(Information shown begins)

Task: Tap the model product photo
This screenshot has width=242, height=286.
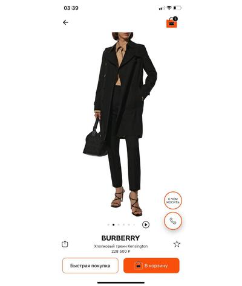Action: click(x=120, y=124)
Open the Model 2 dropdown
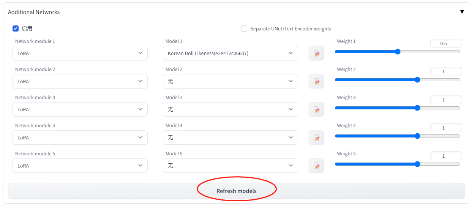 coord(230,81)
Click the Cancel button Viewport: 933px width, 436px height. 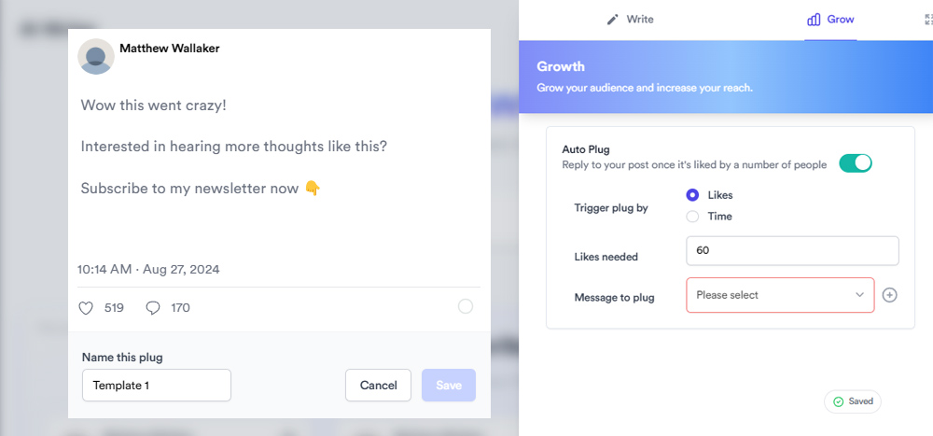point(379,386)
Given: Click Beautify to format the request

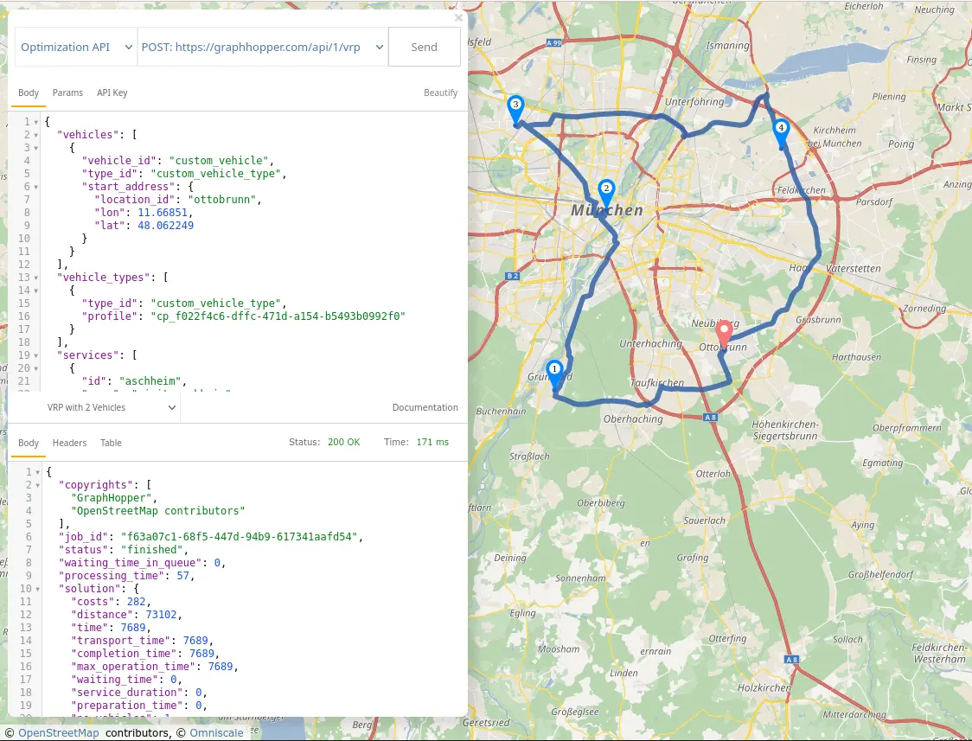Looking at the screenshot, I should point(440,93).
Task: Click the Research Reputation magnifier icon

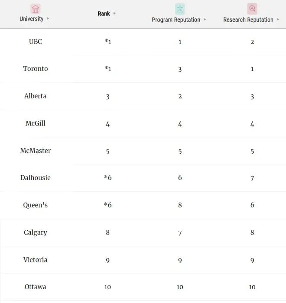Action: pos(252,9)
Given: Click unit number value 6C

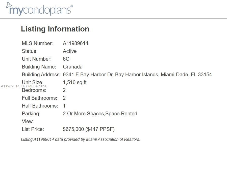Looking at the screenshot, I should coord(66,59).
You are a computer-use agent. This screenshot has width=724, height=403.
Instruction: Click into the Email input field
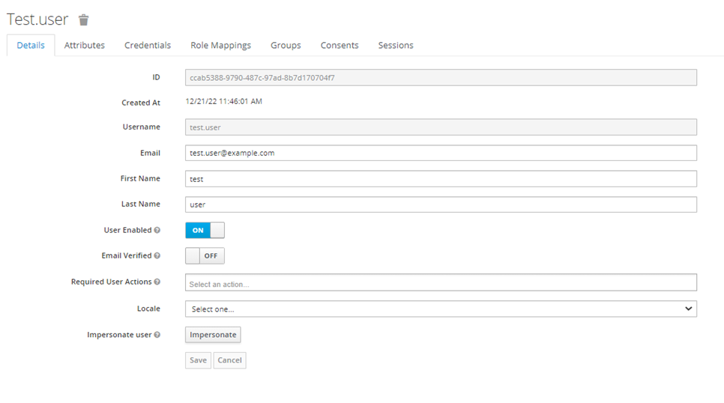point(441,153)
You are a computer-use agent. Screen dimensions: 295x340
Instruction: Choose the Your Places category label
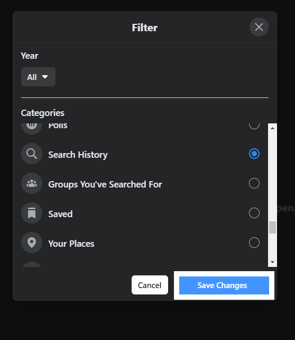click(x=71, y=244)
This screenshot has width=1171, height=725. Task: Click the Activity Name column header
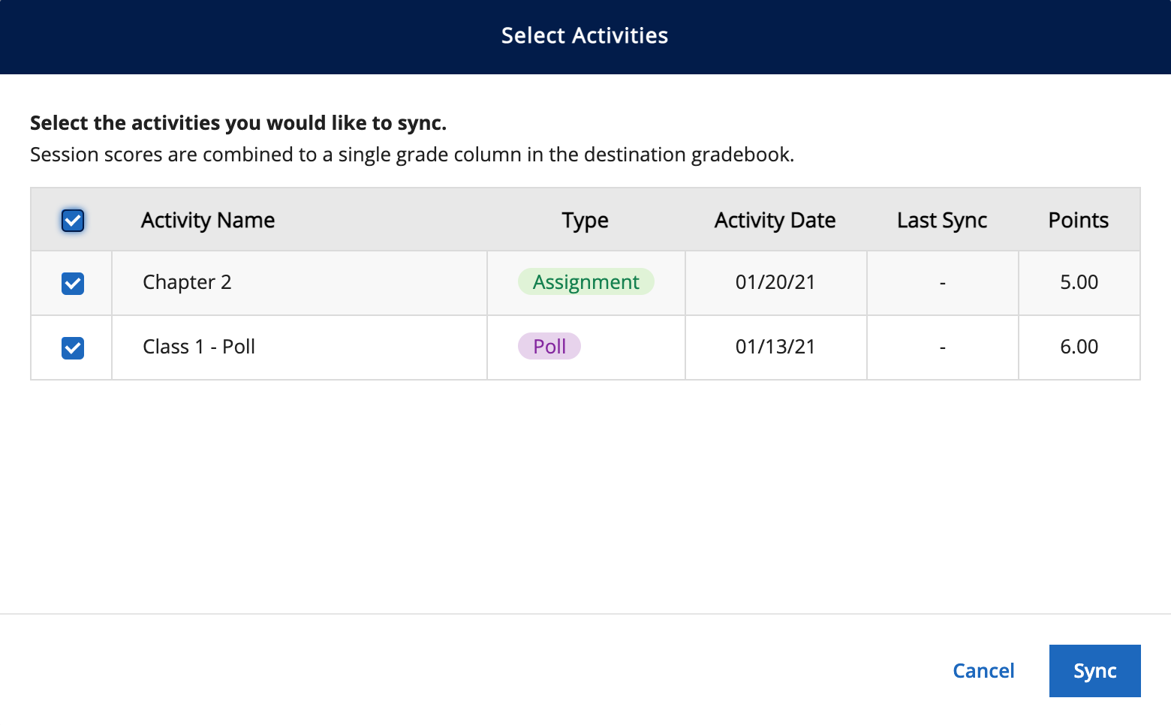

(Information shown ends)

◆ What needs to be done ◆
Beginning with the line that holds "Given: Click unit number value 6C" and continuing to the end of the entries above, set down each line exactly, both ends included; include no pictures.

◆ Written response ◆
Given: Click unit number value 6C

Looking at the screenshot, I should coord(66,59).
You are a computer-use agent. This screenshot has width=724, height=403.
Instruction: Click into the Email input field
point(441,153)
You are a computer-use agent. Screen dimensions: 295x340
Instruction: Choose the Your Places category label
click(x=71, y=244)
This screenshot has width=1171, height=725. Task: Click the Activity Name column header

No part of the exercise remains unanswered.